Usually, I found him in one of three places—Chapman Plaza, where he begged for food; Seoul International Park, where he watched the children play; or in MacArthur Park, where he slept. He wasn’t in any of his usual places.
In Chapman Plaza, I asked a street vendor selling pho if he’d seen Hisashi.
“I saw the police arrest him yesterday,” the vendor said.
It wasn’t the first time they’d arrested Hisashi. A few months earlier, there’d been a call to clean up Los Angeles, and arresting the homeless was an easy way for the police to get the politicians off their backs. After a day or two in the county jail, they’d put Hisashi in a homeless shelter where he’d stay for a few days before going back out on the street.

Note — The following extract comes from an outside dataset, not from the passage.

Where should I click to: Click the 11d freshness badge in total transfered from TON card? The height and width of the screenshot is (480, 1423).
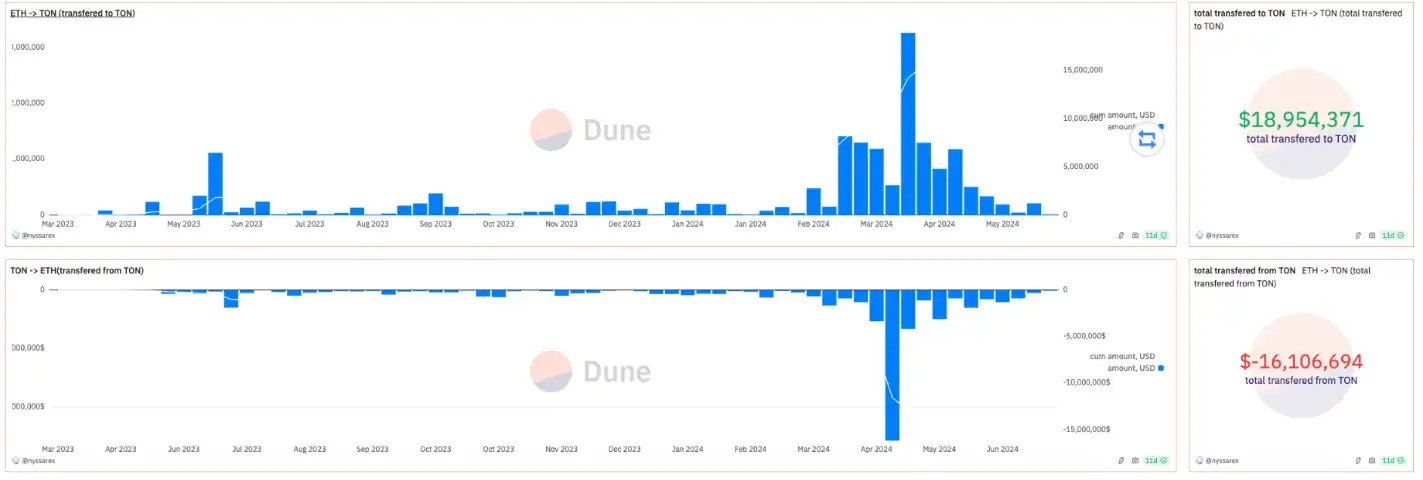[1394, 461]
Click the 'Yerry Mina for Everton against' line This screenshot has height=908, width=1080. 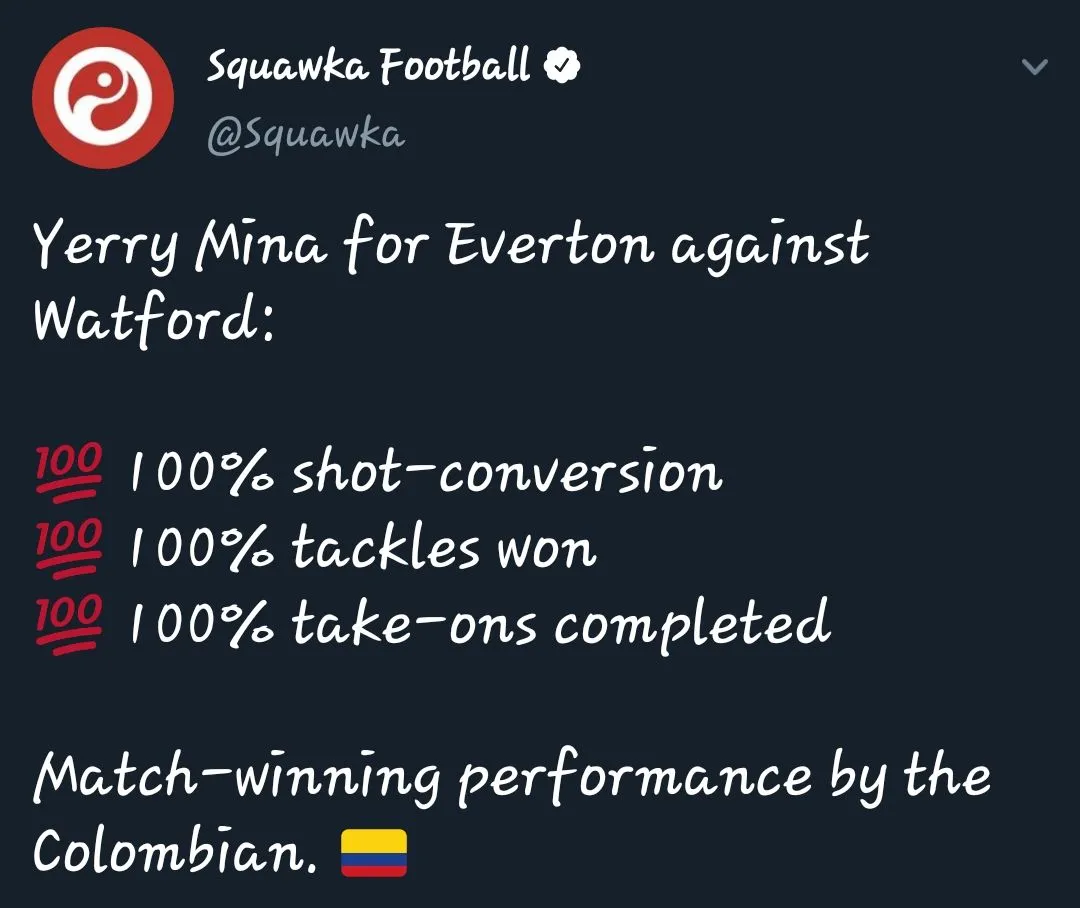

I caught a cab and went to the Los Angeles County men’s central jail. It was an imposing three-story concrete building not far from Chinatown. I went inside to the front desk and asked about Hisashi. The clerk—a large African American woman who never looked up from her monitor—said that they were processing him for a homeless shelter but if I paid a $325 fine and signed some papers, they’d release Hisashi to me. I wrote a check and signed the papers. Forty-five minutes later, I picked up Hisashi at a gate outside.
He had his black plastic bag that he always carried around with his brown blanket and some old clothes inside. His hair was long, tangled, and completely gray. Deep lines streaked his face, permanently darkened from decades in the Southern California sun.